Reasoning SFT → GRPO training for Gemma 3 family with built-in benchmarks (GSM8K, MBPP, HumanEval) and optional quantum reward shaping.
Recommended order:
- Create and activate a Python 3.10–3.12 virtualenv.
- Install a matching PyTorch build for your CUDA/CPU:
# Example: CUDA 12.1
pip install --index-url https://download.pytorch.org/whl/cu121 torch torchvision torchaudio
# Or CPU-only
pip install --index-url https://download.pytorch.org/whl/cpu torch torchvision torchaudio
- Install the rest of the requirements:
pip install -r requirements.txt
Optional (GPU only): FlashAttention. This is not required to run the training script and is intentionally not pinned in requirements.txt
because it depends on your CUDA and compiler toolchain. If you want it:
# Try prebuilt wheels first
pip install flash-attn --no-build-isolation
# If that fails, consult the project docs for a source build compatible
# with your CUDA + PyTorch versions.
- Math SFT: GSM8K + Hendrycks MATH (selected configs). Always included.
- Code SFT (optional):
- MBPP: tries multiple variants; included by default when code solutions are available.

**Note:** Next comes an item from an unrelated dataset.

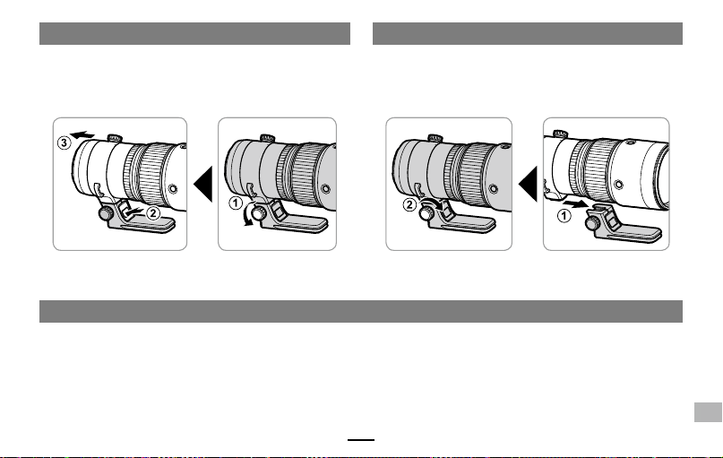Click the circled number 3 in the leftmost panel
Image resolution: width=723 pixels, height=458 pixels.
65,143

- HumanEval: optional; includes canonical solutions if present.
- Important: Using HumanEval for training contaminates the benchmark. If you plan to report HumanEval, keep it disabled during SFT.
- RL (GRPO):
- Math: GSM8K + MATH transformed to prompts with numeric exact-match rewards.

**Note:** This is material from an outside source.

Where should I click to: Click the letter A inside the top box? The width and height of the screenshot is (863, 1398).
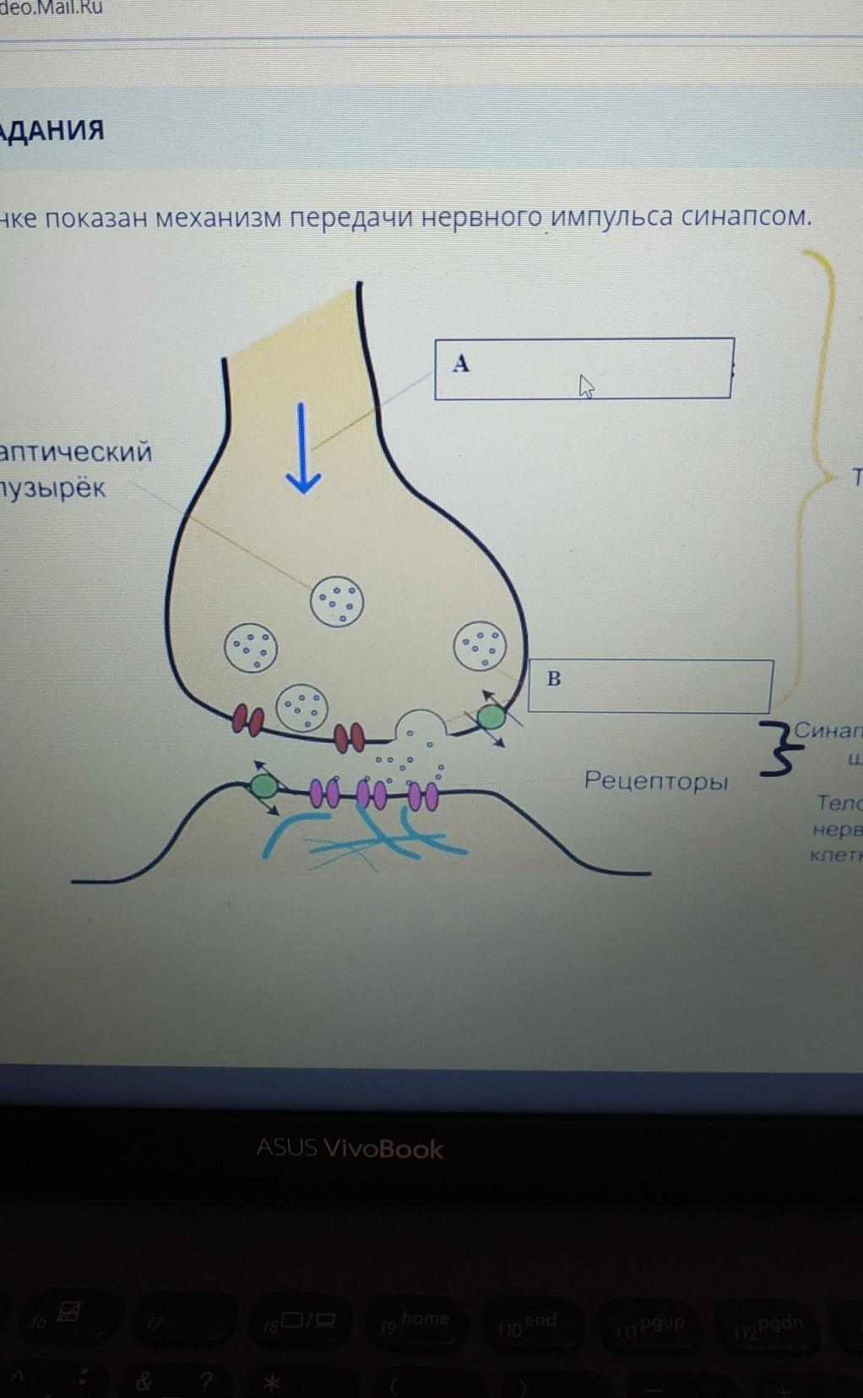(460, 364)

- Code: MBPP and HumanEval tasks with unit-test rewards (on-device Python sandbox). Both enabled by default; disable via flags below.
train_quantum_reasoner.py
— end-to-end SFT and GRPO with dataset toggles and fast batched eval.
Train with math only for SFT; include MBPP and HumanEval in RL:
python train_quantum_reasoner.py \
--base_model google/gemma-3-1b-it \
--output_dir ./runs/gemma-3-1b-qrl \
--sft_steps 300 --rl_steps 300 \
--no_sft_humaneval --sft_include_mbpp \
--rl_include_mbpp --rl_include_humaneval
Avoid HumanEval entirely (no contamination in either phase):
python train_quantum_reasoner.py \
--no_sft_humaneval --no_rl_humaneval
Limit dataset sizes to speed up experiments:
python train_quantum_reasoner.py \
--sft_mbpp_limit 100 \
--rl_mbpp_limit 200 --rl_humaneval_limit 30
- HumanEval in SFT is disabled by default; enable with
--sft_include_humaneval
only if you do not intend to report HumanEval scores as unbiased. - The Python sandbox used for code rewards is a local subprocess and not secure. Use only in controlled environments.